Here's how I would like to write the solution, again in Wishful Thinking 007:

func sameFringe(tree1, tree2) {
    return all(fringe(tree1) Z== fringe(tree2));
}

I cannot imagine a shorter, more elegant solution to the problem than the above, not without starting to drop detail.

Hello past me, this is future me. I can imagine a shorter, more elegant solution:

func sameFringe(tree1, tree2) {
    return fringe(tree1) == fringe(tree2);
}

Where fringe produces a generator which lazily spits out leaf node values, and == is overloaded on two generators to frugally pull out elements and compare them pointwise.
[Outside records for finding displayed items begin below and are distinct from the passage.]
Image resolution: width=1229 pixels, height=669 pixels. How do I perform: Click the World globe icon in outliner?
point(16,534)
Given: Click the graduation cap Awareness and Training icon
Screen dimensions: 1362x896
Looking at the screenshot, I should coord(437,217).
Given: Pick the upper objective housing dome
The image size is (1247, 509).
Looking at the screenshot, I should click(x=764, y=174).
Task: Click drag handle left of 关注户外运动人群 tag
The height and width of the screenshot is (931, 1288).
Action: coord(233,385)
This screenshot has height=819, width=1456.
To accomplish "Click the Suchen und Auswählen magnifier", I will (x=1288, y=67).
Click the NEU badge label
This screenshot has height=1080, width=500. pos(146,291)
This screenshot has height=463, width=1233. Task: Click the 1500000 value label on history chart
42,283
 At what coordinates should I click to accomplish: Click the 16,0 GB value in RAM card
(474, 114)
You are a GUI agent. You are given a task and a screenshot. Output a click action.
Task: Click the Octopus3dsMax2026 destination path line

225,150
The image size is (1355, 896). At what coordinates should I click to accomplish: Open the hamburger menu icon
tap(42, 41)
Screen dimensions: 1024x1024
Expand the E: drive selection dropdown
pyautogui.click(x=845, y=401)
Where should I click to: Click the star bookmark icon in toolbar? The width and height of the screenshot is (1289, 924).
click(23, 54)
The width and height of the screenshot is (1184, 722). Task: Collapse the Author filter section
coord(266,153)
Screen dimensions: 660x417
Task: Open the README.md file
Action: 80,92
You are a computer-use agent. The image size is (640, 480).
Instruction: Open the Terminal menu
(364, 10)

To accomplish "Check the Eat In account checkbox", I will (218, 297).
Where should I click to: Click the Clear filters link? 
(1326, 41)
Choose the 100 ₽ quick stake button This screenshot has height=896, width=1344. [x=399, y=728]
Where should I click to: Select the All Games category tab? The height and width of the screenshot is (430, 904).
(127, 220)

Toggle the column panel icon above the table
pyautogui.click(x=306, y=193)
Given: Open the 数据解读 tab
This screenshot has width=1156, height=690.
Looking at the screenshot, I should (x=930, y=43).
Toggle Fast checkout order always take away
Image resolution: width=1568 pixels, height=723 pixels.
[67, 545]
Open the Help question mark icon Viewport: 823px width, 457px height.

Yes, there is a "playing with fire" element in there, in that == is not well-defined in general on such generators. (If both generators keep generating identical elements without bound, the comparison will diverge instead of ever returning true.) But that's not an issue in this particular sameFringe function, because we're assuming finite trees, and so all fringe generators will be finite, too. We're being lax in stating or including a proof of that in the program. Maybe it's worth a sentence or two in a comment.

The all and Z== in the original solution were concessions to the generator-y nature of the values. But it's perfectly valid to smooth over those differences, and to let either static typing and overloading sort that out, or some kind of dynamic dispatch. Python allows list values to be compared with == using the obvious pointwise semantics; the code above does the same, but with generators, which is just as sensible.